*** Opening of Excerpt provided ***
3) All of these services charge a fee. There is no legal way for the fire services to force you to pay. So more than half of the fine, upstanding rural citizens of Obion County--after having their homes and loved ones saved by urban tax dollars incarnated as a firefighter and a hose--cheat. Or, if you prefer, steal a vital public service.
4) In response, the majority of city fire services charge rural homeowners an ongoing subscription fee to be served. This nicely avoids a number of problems having to do with handing individuals wads of cash or blank cheques in an emergency situation.
5) Some stupid motherfuckers still refuse to pay, believing--contrary to the explicit policies of the cities they rely on--that they'll get away with it.
So I'm sorry, on any number of levels I just can't be sympathetic to this guy. Obion County should have a public, county-wide fire service--but it doesn't now, and if you live in Obion County, you know this. You know this because the city of South Fulton calls rural residents at the end of July to make sure they know they're in arrears, something the city did in this case and this family ignored. Rural homeowners who don't pay the service are tax cheats, pure and simple, trying to get the benefit of living close to a city without paying the taxes for it.
Now, a bit of Googling that I'm not going to retread here (investigation vs. privacy--where's the line?) reveals that Gene Cranick is the owner of a not particularly prosperous farm, though substantially more prosperous than the surrounding county. Maybe the Cranicks just fell on hard times--not uncommon in the US these days--and they couldn't pay the bill, though my bet is that's not what we're looking at here.
Sadly for Gene Cranick, his son Tim went and cold-cocked the South Fulton Fire Chief and is now in prison awaiting a plea hearing. Now the family is not only out of their home and life posessions, but they're looking at how to pay the legal bills on a felony assault charge.
*** Close of Excerpt provided ***
◆ Tasks for this exercise
1/ Retype the part of the commentary on rural fire service fees starting at "4) In response, the" and ending at "an emergency situation.".
2/ Render this sentence from the commentary on rural fire service fees in Spanish: "In response, the majority of city fire services charge rural homeowners an ongoing subscription fee to be served."
3/ Proceed with the commentary on rural fire service fees in Obion County, picking up after its final sentence.
The listing that follows has no connection to the commentary on rural fire service fees above.
*** Opening of Raw data ***
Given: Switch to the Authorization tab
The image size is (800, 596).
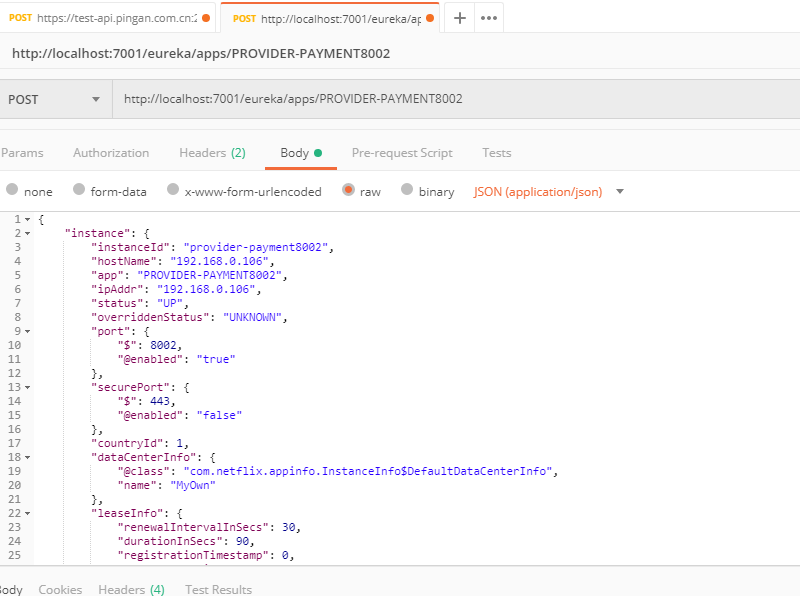Looking at the screenshot, I should 111,153.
*** Close of Raw data ***
◆ Results
1/
4) In response, the majority of city fire services charge rural homeowners an ongoing subscription fee to be served. This nicely avoids a number of problems having to do with handing individuals wads of cash or blank cheques in an emergency situation.

2/ En respuesta, la mayoría de los servicios municipales de bomberos cobran a los propietarios rurales una cuota de suscripción continua para recibir el servicio.

3/
Oliver Wendell Holmes said taxes are the price we pay for a civilized society. We can also say, apparently, that paying your taxes upfront is a lot cheaper than the alternative.
UPDATE: Yup, I'm on the same side as the brain trust at the National Review.
5 comments:
Do you not think that the sane thing for the firefighters to do would be to fight the fire and then bill the homeowner way more than $75?
>Do you not think that the sane thing for the firefighters to do would be to fight the fire and then bill the homeowner way more than $75?
Did you miss the part in the post where it was noted that when fire departments do that, the person whose home was saved doesn't pay? I actually know of some fire departments run that way. You pay a year sub, or if your home catches on fire and you have not subbed you pay $20,000. But that is still a fire district serving people who within the district. And they have various ways to actually collect if somebody does not pay. Not an option for a fire department serving people outside their jurisdiction.
I certainly get what you're saying here, but I think it's important that the Cranicks' decision not to pay is a direct result of this idiotic, user-fee-based system. If the fire services were universal and paid for by property taxes, the issue would never have come up.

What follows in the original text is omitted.